RepublikBerita, Banjar – Bupati Banjar menyampaikan persetujuan empat Rancangan Peraturan Daerah (Raperda) oleh DPRD Banjar.
Bupati Banjar, Saidi Mansyur menanggapi empat raperda tersebut mencakup tentang pemerintahan desa, olahraga, penataan toko swalayan, dan pengembangan ekonomi kreatif.
”Pemkab Banjar memfokuskan program prioritas, mendorong efisiensi belanja operasional, sekaligus memperkuat alokasi yang pro-rakyat,” ujar Saidi, Rabu (26/8/2026) pagi.
Saidi merincikan pandangan pemerintah daerah terhadap empat raperda tersebut.

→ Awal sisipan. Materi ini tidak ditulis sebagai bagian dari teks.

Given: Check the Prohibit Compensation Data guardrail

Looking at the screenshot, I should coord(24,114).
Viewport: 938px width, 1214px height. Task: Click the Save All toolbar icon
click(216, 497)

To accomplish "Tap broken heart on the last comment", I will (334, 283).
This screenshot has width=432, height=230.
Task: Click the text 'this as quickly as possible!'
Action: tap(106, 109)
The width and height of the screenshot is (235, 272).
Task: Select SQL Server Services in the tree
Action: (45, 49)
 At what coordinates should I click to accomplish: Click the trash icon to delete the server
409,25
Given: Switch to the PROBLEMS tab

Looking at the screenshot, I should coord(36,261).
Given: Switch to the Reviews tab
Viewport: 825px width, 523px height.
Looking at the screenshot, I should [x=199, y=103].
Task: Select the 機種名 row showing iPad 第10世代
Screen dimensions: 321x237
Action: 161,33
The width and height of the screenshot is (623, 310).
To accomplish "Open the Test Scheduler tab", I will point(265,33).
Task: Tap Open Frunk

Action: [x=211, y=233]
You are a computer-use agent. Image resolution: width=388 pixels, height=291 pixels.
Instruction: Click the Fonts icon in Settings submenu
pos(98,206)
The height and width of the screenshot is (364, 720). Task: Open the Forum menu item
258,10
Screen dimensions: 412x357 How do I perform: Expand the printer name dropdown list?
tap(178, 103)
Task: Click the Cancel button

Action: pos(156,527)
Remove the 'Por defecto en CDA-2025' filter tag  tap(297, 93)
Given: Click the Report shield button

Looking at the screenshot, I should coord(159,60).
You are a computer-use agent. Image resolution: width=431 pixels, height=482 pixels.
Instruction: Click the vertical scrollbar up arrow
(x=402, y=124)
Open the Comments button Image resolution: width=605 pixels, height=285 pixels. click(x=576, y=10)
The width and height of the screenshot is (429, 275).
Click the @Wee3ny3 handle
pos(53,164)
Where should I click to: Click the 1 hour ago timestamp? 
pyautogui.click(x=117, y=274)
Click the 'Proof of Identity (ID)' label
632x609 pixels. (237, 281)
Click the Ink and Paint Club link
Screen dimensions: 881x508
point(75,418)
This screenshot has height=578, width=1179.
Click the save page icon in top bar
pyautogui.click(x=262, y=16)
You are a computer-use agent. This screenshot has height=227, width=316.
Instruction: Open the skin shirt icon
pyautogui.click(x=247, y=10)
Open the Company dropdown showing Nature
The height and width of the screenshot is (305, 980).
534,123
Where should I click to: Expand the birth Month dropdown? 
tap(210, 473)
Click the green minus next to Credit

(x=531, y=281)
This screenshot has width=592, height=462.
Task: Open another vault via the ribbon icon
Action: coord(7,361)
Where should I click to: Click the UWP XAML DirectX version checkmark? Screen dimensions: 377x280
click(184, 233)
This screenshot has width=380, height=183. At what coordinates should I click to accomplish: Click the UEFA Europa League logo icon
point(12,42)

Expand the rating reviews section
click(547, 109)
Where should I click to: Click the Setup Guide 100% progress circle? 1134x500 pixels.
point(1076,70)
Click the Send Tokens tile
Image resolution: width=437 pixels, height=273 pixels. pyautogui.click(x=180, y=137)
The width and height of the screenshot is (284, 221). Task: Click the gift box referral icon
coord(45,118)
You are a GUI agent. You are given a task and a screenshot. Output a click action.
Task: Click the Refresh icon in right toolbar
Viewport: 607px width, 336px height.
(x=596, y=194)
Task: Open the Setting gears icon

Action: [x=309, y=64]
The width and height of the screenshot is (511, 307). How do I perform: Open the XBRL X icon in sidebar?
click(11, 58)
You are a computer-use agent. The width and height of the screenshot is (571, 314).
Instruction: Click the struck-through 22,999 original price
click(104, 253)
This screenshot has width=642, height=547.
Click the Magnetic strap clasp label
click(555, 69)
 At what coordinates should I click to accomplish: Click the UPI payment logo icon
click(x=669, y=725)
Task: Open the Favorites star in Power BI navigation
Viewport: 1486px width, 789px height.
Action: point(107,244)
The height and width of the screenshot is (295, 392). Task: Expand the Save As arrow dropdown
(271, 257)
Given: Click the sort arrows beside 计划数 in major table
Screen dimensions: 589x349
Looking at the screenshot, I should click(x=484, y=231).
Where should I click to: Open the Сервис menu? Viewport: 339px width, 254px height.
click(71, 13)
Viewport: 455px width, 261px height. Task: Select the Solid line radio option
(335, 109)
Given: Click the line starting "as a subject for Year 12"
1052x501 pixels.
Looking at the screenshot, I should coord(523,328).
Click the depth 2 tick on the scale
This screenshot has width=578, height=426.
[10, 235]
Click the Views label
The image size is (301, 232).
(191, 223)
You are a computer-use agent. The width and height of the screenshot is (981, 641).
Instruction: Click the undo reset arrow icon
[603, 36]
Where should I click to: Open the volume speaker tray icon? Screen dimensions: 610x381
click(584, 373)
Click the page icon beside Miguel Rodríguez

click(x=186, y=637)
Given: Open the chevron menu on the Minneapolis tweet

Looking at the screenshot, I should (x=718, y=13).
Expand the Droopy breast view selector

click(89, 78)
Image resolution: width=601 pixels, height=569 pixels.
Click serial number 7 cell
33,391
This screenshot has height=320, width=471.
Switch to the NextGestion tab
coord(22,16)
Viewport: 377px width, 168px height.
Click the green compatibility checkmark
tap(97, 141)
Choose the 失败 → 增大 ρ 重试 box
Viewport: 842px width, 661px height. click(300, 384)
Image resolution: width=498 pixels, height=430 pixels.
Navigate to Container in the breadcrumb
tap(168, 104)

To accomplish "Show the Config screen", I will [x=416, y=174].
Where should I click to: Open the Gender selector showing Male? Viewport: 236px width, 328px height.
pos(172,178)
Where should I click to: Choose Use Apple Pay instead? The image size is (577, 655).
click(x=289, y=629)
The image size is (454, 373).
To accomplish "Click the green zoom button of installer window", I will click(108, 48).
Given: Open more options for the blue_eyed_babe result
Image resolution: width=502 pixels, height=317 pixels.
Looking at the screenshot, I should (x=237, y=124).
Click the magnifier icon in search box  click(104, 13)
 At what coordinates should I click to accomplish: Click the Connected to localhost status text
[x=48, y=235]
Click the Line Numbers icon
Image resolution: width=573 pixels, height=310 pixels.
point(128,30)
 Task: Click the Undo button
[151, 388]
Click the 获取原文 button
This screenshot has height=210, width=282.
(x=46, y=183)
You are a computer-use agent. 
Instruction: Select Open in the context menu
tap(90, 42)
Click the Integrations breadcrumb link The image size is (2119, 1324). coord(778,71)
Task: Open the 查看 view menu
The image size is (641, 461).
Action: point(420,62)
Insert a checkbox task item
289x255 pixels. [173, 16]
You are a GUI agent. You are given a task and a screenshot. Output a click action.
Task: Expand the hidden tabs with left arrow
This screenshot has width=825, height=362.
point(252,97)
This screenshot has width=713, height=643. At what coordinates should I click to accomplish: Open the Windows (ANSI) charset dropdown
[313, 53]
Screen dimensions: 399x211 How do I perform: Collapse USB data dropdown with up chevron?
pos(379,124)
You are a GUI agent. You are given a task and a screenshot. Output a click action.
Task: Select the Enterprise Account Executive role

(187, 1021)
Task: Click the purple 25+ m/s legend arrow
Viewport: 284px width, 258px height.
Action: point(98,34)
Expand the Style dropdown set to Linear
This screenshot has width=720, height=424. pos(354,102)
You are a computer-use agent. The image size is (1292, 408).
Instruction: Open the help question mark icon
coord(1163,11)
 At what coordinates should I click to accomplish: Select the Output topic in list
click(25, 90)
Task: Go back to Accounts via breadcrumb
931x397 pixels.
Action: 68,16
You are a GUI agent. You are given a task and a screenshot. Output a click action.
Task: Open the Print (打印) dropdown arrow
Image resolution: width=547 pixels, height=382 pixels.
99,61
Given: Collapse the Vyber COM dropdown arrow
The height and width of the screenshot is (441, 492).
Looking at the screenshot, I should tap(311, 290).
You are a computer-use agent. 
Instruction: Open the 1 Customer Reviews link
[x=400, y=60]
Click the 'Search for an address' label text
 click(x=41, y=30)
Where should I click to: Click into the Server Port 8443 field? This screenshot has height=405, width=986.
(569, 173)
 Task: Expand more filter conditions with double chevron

Pemerintahan Desa: Pemkab mendukung penyesuaian aturan agar sejalan dengan UU Nomor 3 Tahun 2024 dan PP Nomor 16 Tahun 2026. Besaran penghasilan tetap, tunjangan, hingga hak purna tugas bagi pambakal, perangkat desa, serta BPD disesuaikan kemampuan keuangan daerah. Ketentuan BUM Desa juga diperjelas agar tidak tumpang tindih.
Keolahragaan: Pembagian peran antara Pemkab, KONI, KORMI, NPC, SOIna, dan cabang olahraga diselaraskan dengan UU Nomor 11 Tahun 2022. Saidi menegaskan pendanaan, sarana prasarana, serta kesejahteraan atlet wajib dirumuskan transparan, akuntabel, dan memberikan kesetaraan bagi penyandang disabilitas.
Penataan Toko Swalayan: Pemkab mengusulkan penguatan pengawasan pascaperizinan terintegrasi data spasial tata ruang. Aspek lingkungan hidup diperketat melalui kewajiban AMDAL, UKL-UPL, atau SPPL yang disesuaikan skala usaha.
Pengembangan Ekonomi Kreatif: Raperda ini disambut positif sebagai bentuk perlindungan hukum, kemudahan modal, hingga sarana pemasaran. Pemkab Banjar siap menindaklanjuti lewat pendataan pelaku usaha, sertifikasi produk, serta penguatan Banjar Creative Hub.
Kemudian, Bupati Banjar menanggapi pemandangan umum setiap fraksi di DPRD Banjar tentang Raperda Perubahan APBD 2026 lalu memaparkan penyampaian Raperda APBD 2027.
Bupati Saidi mengapresiasi dukungan Fraksi Partai Golkar atas Raperda Perubahan APBD 2026. Pihaknya berkomitmen terus mengoptimalkan pendapatan daerah melalui intensifikasi maupun ekstensifikasi potensi lokal.
Mengenai Raperda APBD 2027, rancangan disusun berdasar KUA-PPAS yang disepakati Badan Anggaran DPRD dan Tim Anggaran Pemerintah Daerah (TAPD) pada 11 Agustus 2026. Target pendapatan daerah 2027 ditetapkan sebesar Rp1,82 triliun, dengan rincian:
Pendapatan Asli Daerah (PAD): Rp357,23 miliar
Pendapatan Transfer: Rp1,43 triliun
Lain-lain Pendapatan Sah: Rp33,20 miliar
Sementara itu, alokasi belanja daerah direncanakan sebesar Rp2,20 triliun. Seluruh penyusunan anggaran mengacu pada RKPD 2027, Permendagri Nomor 77 Tahun 2020, UU Nomor 23 Tahun 2014, serta PP Nomor 12 Tahun 2019.
Agenda sidang diakhiri dengan penyampaian Rencana Kerja DPRD Tahun 2027. Bupati meminta seluruh pembahasan Raperda selesai tepat waktu agar segera sah.